Here are examples using the phonetic alphabets of these languages.
  1. For Norwegians and Danes - Æ, Ø, Å:
  2. Norwegian: Ærlig Østen Åse

    Danish: Ægir Ødis Åse

  3. For Swedes and Finns - Å, Ä, Ö.
    But if you are not, then perhaps you still need to send your shopping list of IKEA products in Morse? 
  4. Swedish: Åke Ärlig Östen
    Finnish: Åke Äiti Öljy
  5. For Germans - Ä, Ö, Ü:
  6. German: Ärger Ökonom Übermut
In addition, Ü, Ñ, Å are always supported. This makes it possible to write the following without changing language, so Spanish speakers should also be satisfied:

España
The most likely combinations of characters are:
  • Æ, Ø, Å, Ü, Ñ for Danish/Norwegian.
  • Ä, Ö, Å, Ü, Ñ for German/Swedish/Finnish.
It should be noted that Ö=Ø and Ä=Æ when it comes to Morse code (and meaning).

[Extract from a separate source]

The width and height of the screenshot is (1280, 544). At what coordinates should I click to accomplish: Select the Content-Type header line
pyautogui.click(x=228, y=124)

It is also possible to support the CH which has its own Morse code (----), but so far I haven't been able to find a symbol that represents this letter. Neither should it be much of a problem to support other letters also, such as French accents and the C cedilla (À, È, É, Ç). All it takes is to generate a bit pattern using an editor such as the one provided here and replace some of the above characters.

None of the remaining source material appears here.